Not to say this position of acceptance satisfies me on all fronts, but I can go with it and adjust what trips my trigger in order to keep seeing where the writers are having the characters come from. For example, I suspect that the 'blanket apology' that Dean issued at the end of 6.16 will become a back door of sorts for the writers in the final four episodes when having to deal with the pain that they placed in the path of our two favorite brothers at the beginning of the season.
With that graveside sentiment, the writers don't have to write Dean dealing with any of the heartache visited up on him through a soulless brother (which would be disappointing for me because I would hate for them to drop it entirely -- that just makes for a loose story). But they could still approach it from Sam's POV -- his reaction to memories of what he said and did to Dean when he was still "him"...only not "himself," and that could lead to some of those kick-in-the-gut, heart-wrenching moments I've been missing (which would mean I could still see a recourse story-wise as I'd like...just not necessarily in the way I'd like to see it...if that makes sense).
Anyway, that's how it works for me. It may not be unfolding the way I would've like to have seen with my particular favorite character, but it's still happening to him and around him and affects his continuing story (should there be a continuing story) and so, I go with it just to see more of them. Him.
Yet, even with the loss of umph that I've felt with this season, I personally think that the journey of our heroes has been worth the investment of time. I still hold out hope that within the last four episodes of the season, the majority of loose ends -- Angelic Civil War, missing God, Castiel's "regrettable things, currency of human souls, Alpha monsters, Purgatory, Mother of All, Death's role in all of this -- will be woven together to make sense of what right now feels a bit like a precarious Jenga tower.
I think that despite the myriad of question marks, there has still been so much to enjoy this season. I am, as always, completely intrigued watching our boys' follow the path the writers lead them down, even if it's not a path I would've wanted them to travel (or thought they'd choose to travel based on what I've observed of them through the years). I'm entertained by their connections and their interaction, even if those interactions aren't as full of feeling/angst as they have been in the past.

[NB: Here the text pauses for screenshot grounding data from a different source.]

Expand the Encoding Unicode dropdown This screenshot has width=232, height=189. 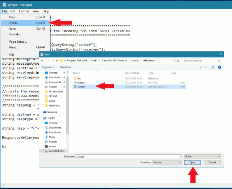166,163
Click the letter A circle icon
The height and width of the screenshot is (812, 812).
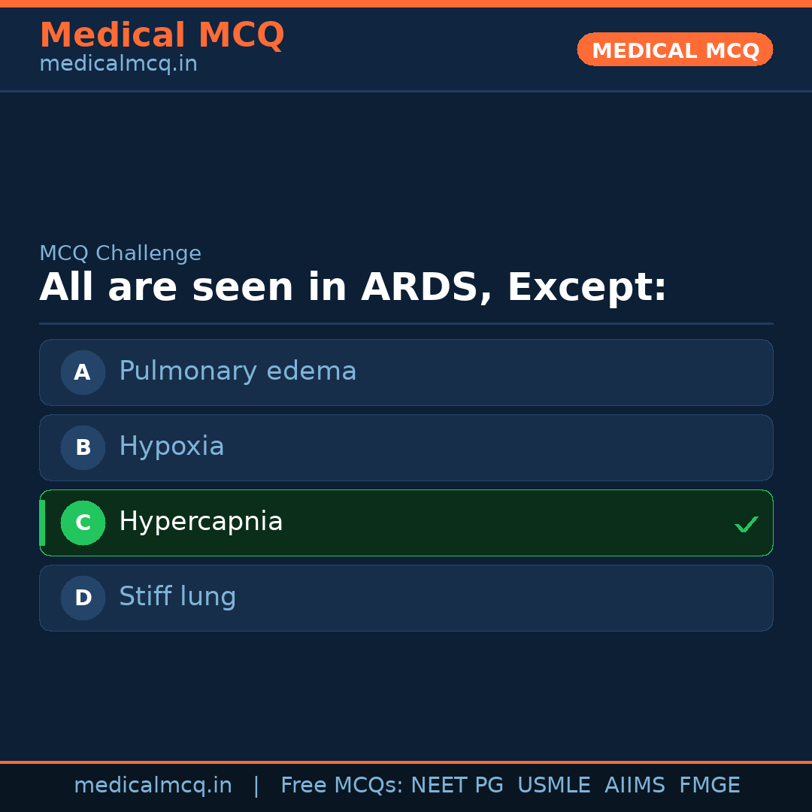click(x=83, y=372)
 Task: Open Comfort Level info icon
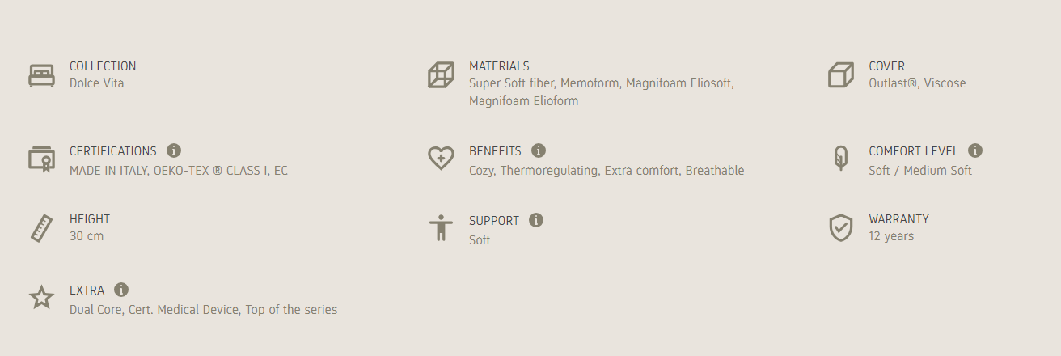click(975, 150)
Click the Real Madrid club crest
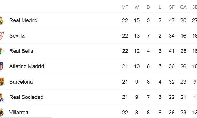 pyautogui.click(x=2, y=20)
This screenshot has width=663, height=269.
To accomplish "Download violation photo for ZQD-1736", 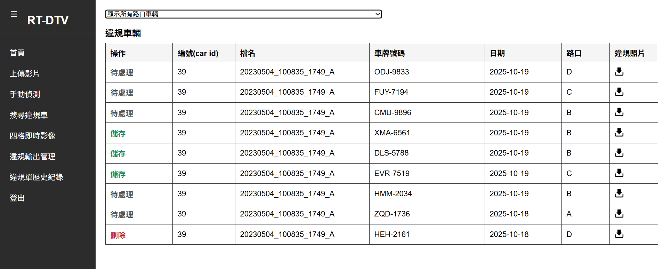I will [x=619, y=214].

The history is there--between them and for us. We've been on this road with them all this time. And we've connected to each of them based on our different preferences or internal filters. We can't control what the writers decide is their destiny; we can choose to lament the character layers that had been built up over five seasons sloughing off from lack of attention. But no matter what, I think that there's still something in each episode for us to latch onto. Something for us to be entertained by.
And so that's where the attitude of enjoyment in the face of potential disappointment stems from.

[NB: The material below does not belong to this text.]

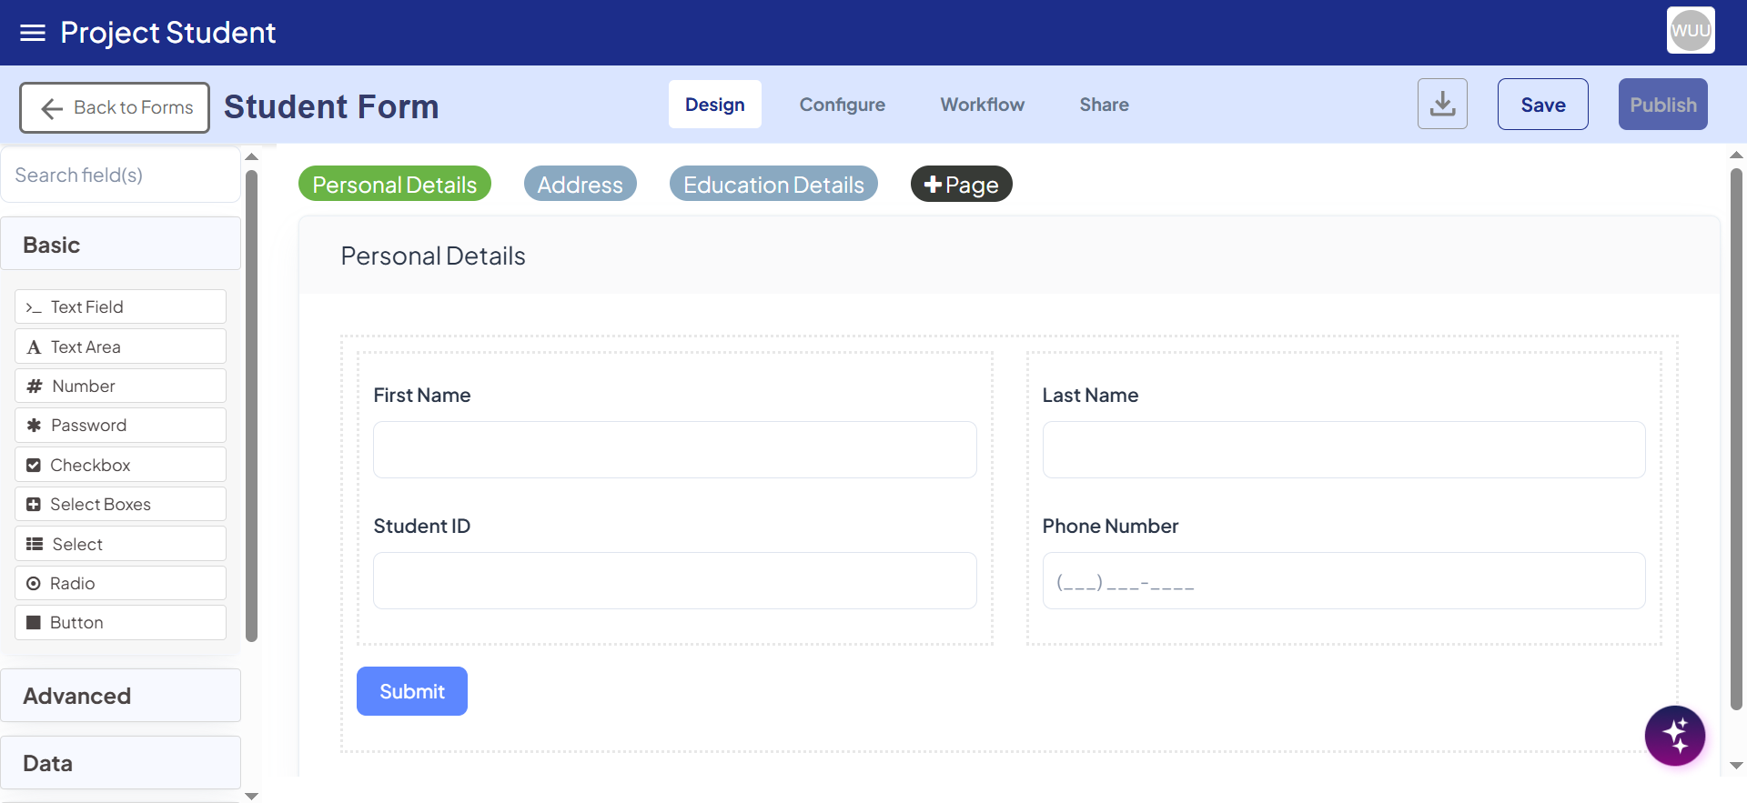
Task: Select the Number field component
Action: (x=120, y=386)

I'm holding on tighter to the investment in our boys and and letting go a little bit of my investment in our Show so that I can continue to enjoy without being let down. I can roll with the fact that it's not my story and continue to hope that the pieces form a complete picture and not a hole-filled puzzle. Even if, at the end of the day, this Season as a whole is in any way 'less' in comparison to Seasons past, I will still have been entertained.
Maybe some of you think I'm nuts for even thinking about this. Maybe it sounds like I'm searching for ways to make passable storytelling acceptable. Maybe I'm not drawing a hard line when it comes to being true to the characters. Maybe I'm...settling. If that's the case...I'm okay with that. Because I get to see Dean and Sam and be entertained each week they're on.
And lowering my expectations for the chance of *squee* doesn't really feel like settling when we get something as fun as last week's episode. *smiles*
Thanks for listening to another ramble. If you're so inclined, I'd love your thoughts (even as I prepare to duck behind the couch if anyone decides to throw rotten tomatoes at me).